◆ **EXERCISE PROMPT**
Retype, word for word, every line from the one holding "Click the third row credit amount 13000000" through the one holding "Task: Select the innermost" in the entries below, both included, and only those lines.

[Collection entries]
....................

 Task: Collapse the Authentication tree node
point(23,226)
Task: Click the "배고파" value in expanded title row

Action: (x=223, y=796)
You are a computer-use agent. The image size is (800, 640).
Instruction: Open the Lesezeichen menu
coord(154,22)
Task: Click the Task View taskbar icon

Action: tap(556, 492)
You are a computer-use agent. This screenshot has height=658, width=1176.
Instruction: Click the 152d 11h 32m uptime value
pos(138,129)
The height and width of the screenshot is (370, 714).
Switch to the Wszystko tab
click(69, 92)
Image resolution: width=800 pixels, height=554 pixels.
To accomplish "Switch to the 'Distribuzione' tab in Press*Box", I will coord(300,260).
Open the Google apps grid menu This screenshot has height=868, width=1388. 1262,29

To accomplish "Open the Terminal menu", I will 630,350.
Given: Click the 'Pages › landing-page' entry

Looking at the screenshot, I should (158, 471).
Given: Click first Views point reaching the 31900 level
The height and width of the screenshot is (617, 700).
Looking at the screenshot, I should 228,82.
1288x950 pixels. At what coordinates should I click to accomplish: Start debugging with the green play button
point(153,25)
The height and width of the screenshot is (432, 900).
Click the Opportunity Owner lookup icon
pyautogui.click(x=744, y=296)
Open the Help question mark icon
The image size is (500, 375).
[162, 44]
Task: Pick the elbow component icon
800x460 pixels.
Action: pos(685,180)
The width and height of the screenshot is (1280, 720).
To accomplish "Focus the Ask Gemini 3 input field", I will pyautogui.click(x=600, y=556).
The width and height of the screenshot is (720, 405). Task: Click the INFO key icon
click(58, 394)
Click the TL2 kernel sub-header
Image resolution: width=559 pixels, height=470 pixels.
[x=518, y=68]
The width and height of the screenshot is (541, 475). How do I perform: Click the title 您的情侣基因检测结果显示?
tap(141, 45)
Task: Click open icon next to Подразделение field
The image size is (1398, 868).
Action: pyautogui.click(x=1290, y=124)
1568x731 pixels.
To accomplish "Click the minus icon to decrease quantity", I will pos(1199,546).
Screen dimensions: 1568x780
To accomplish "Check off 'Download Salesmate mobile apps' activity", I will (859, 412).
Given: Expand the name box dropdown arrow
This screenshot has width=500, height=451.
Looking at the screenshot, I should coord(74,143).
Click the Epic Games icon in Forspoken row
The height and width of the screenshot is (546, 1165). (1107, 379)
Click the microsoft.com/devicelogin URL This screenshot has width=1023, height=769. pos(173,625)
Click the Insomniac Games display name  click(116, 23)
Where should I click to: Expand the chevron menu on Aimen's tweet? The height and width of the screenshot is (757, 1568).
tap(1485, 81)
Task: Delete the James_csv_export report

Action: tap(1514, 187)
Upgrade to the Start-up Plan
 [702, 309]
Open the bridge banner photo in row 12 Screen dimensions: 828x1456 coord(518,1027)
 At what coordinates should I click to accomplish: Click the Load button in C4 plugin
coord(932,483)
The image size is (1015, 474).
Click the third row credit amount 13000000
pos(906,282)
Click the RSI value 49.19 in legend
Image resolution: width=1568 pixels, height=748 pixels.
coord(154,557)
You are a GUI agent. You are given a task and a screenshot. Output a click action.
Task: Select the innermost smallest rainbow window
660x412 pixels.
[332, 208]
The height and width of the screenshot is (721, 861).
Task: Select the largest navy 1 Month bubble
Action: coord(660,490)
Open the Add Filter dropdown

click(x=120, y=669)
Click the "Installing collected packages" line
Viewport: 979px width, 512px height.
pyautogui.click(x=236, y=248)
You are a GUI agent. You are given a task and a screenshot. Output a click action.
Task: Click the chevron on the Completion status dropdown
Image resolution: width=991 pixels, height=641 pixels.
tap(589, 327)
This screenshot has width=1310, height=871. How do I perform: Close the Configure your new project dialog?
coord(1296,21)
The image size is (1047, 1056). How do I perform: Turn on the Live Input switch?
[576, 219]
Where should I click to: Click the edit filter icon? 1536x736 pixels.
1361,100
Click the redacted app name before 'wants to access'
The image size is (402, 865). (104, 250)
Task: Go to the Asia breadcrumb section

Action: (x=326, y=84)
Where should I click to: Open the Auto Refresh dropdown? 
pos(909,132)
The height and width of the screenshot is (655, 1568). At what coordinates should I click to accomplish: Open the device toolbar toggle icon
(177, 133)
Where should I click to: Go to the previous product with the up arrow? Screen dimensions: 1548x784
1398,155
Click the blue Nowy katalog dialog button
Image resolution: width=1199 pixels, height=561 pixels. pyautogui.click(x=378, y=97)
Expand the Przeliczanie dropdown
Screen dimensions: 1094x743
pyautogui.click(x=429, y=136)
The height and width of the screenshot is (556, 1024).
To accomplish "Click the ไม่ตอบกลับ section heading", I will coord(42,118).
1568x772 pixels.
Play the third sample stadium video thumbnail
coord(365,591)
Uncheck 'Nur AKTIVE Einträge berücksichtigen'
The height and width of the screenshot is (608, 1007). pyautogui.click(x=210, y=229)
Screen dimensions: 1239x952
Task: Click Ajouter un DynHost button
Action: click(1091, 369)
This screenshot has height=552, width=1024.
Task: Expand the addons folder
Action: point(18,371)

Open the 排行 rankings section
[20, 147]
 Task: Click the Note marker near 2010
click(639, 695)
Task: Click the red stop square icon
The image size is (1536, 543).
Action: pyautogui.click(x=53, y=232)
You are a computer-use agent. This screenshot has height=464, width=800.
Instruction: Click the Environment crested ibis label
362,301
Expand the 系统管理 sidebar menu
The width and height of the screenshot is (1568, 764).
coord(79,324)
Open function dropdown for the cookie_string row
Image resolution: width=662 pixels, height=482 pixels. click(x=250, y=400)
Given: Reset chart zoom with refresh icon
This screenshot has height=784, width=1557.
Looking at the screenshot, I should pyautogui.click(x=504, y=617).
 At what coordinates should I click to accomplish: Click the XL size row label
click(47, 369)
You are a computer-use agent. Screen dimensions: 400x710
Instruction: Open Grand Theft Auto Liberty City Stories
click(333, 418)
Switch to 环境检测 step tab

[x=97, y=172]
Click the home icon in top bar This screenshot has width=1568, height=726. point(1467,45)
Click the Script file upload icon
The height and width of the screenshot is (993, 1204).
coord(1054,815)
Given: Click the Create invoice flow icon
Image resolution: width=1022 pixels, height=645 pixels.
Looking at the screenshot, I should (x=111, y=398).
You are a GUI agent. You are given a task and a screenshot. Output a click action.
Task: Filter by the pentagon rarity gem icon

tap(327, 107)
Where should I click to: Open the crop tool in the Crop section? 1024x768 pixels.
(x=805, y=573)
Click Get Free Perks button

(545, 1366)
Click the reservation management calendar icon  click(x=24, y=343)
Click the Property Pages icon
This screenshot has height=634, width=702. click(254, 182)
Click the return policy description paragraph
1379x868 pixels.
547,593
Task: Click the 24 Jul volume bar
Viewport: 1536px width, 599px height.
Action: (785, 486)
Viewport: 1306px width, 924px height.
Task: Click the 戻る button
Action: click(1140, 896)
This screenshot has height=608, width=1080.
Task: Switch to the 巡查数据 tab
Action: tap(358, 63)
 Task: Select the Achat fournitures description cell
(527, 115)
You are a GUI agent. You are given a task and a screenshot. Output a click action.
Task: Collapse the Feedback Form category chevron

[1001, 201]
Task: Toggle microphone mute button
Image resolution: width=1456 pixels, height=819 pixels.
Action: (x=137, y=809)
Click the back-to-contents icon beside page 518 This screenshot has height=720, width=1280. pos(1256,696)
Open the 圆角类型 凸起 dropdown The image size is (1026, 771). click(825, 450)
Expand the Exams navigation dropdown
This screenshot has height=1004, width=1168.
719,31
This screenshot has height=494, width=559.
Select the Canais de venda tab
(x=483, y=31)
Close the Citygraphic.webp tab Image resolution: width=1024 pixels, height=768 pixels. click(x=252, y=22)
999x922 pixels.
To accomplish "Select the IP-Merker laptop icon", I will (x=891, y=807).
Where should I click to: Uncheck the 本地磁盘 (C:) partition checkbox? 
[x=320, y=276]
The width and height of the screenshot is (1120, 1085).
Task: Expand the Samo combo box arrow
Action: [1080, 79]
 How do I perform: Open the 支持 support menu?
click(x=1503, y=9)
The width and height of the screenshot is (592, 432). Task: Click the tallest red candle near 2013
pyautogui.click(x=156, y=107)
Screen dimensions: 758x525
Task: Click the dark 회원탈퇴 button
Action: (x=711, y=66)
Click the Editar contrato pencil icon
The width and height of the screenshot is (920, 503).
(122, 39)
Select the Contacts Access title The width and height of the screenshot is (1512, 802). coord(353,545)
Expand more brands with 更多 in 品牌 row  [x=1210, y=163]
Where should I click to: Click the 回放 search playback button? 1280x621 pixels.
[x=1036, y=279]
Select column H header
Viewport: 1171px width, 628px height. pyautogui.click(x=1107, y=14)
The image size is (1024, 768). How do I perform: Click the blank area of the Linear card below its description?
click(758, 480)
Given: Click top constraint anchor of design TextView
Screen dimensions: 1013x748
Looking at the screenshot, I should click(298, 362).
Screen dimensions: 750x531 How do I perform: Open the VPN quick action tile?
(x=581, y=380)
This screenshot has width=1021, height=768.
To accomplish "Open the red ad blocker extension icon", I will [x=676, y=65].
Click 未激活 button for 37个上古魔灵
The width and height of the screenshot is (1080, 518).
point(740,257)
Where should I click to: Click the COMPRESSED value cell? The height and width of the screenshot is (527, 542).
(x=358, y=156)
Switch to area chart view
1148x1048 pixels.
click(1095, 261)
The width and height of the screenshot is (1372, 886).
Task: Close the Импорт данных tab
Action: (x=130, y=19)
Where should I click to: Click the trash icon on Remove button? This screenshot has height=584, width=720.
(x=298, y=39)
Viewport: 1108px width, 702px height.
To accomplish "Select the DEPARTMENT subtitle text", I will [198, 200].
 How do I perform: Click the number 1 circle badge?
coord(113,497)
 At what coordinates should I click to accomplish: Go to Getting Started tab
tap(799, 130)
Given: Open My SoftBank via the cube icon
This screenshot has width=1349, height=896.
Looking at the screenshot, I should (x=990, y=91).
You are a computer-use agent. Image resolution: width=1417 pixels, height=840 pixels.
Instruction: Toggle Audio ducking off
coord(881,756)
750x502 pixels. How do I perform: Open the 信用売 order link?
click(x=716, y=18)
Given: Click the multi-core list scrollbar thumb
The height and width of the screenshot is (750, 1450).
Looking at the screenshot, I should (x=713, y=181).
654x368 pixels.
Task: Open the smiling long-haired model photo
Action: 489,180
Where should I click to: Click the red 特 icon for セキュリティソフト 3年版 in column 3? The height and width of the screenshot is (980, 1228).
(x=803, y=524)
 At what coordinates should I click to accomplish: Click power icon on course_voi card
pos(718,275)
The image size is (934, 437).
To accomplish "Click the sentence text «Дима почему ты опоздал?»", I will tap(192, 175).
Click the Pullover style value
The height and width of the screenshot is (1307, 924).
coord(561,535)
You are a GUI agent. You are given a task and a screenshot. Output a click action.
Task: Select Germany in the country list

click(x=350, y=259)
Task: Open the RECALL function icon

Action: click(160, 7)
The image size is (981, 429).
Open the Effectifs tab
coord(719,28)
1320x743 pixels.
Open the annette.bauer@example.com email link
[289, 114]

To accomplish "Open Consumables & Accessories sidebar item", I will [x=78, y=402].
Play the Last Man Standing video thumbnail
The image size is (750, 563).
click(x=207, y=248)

....................

◆ **RESPONSE AREA**
Click the third row credit amount 13000000
pos(906,282)
Click the RSI value 49.19 in legend
Image resolution: width=1568 pixels, height=748 pixels.
coord(154,557)
You are a GUI agent. You are given a task and a screenshot. Output a click action.
Task: Select the innermost smallest rainbow window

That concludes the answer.